Origin: England, United Kingdom
Availability: UK and Online through Master of Malt
Rating: Classic gin drinkers will find that although you’ll detect some trappings of the contemporary style. Steam Punk manages to not lose the essential gin qualities, and it actually accomplishes it quite well. I think the amplified angelica notes are quite inviting, and the subtle ways that the floral/spice nuances that seem to come through on the palate are restrained and only serve to heighten the juniper-led quality. It’s not dead-on classic, no. But it’s certainly worth checking out if you’re looking for a contemporary take on classic gin that remains classic. [Rating:3.5/5]
Where out story left off, a Victorian dandy/scientist and distiller created an unctuous, vivacious liquid which was all the rage in late 19th century London. “Juniper, Cardamom and Citrus melting together in perfect harmony.” I can’t quite tell if the backstory is a bit tongue in cheek, an anachronism riddled back story to poke fun at the genre, or if this really is Sir Raleigh Holmes-Dunston’s 1892 creation, resurrected [most certainly by hand powered robots capable of passing a Turing test, held back merely by their crude source of power] and re-created. In any case, it boasts “seven peculiar botanicals from around the world for a distinctive taste.” [and here I thought that the word Peculiar in conjunction with gin might have been trademarked by the Edwardian marketing wunderkinds over at Hendrick’s ()]
Pleasantly spicy on the nose, cardamom and angelica with a solid juniper qua gin base to it. Quite classic, there’s some definite citrus in there as well and with bits of coriander as well. Despite the boast of “7 peculiar” I’m not getting much of anything out of the ordinary on here, I’m detecting a lot of traditional notes. Certainly, not a bad thing.
A very crisp and quite nice palate. First, there’s a hint of something a bit unusual on the first sip, perhaps a tinge of lavender? Citrus, with a mostly orange, leaning bitter orange towards the finish. A slight creamy texture to it as well, strong classic juniper backbone, and a heavier hit of coriander, though very clean and direct in its expression, perfectly melded with the vivid angelica notes.

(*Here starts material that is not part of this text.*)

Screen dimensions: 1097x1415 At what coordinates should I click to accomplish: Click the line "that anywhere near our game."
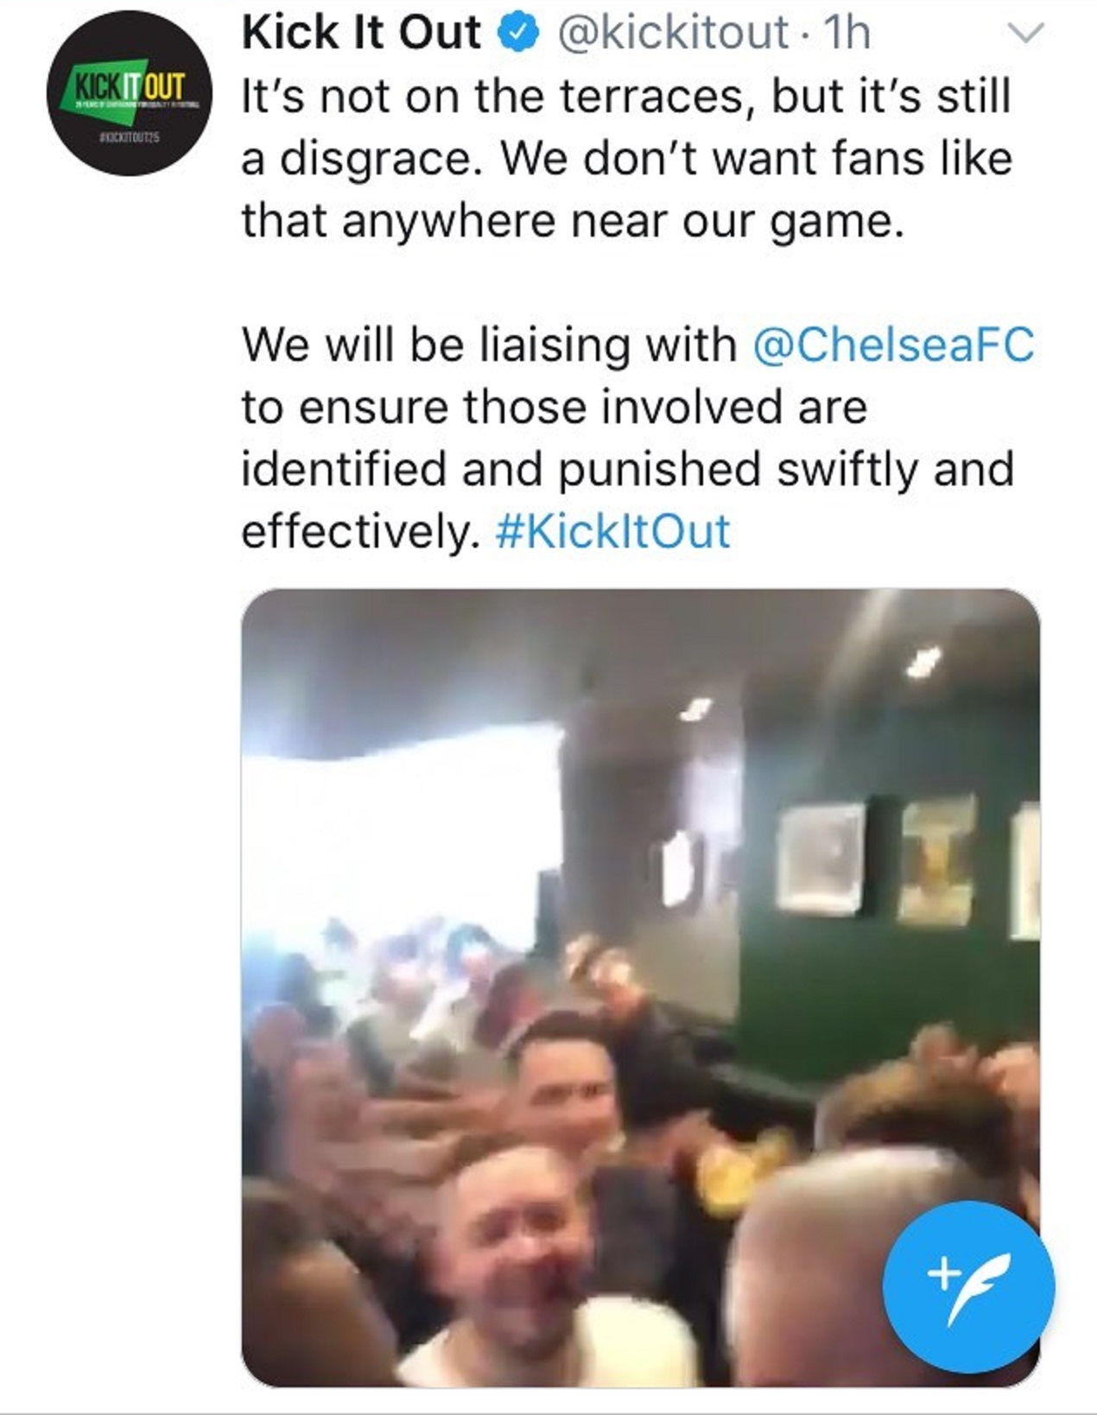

The finish is a bit sharp with a good deal of astringency, finishing in quite a classic way. I mean, it’s a really solid, bright, classic style gin. It does a lot of things well. When I contrast it with the evocative and in-your-face affront to tradition that the Corsair’s Steam Punk Gin (not reviewed on her yet, but its smoky, peppery, complex with a strong campfire/cookout vibe) this feels like the kind of gin that you don’t need to be looking for something unusual to enjoy.
And to be honest? at this price point, it’s a bargain for the level of quality too. Although I won’t bump up the rating based on expectation/price, I think it’s worth pointing out that if you find this at the listed price I found, it’s a good deal for what it does.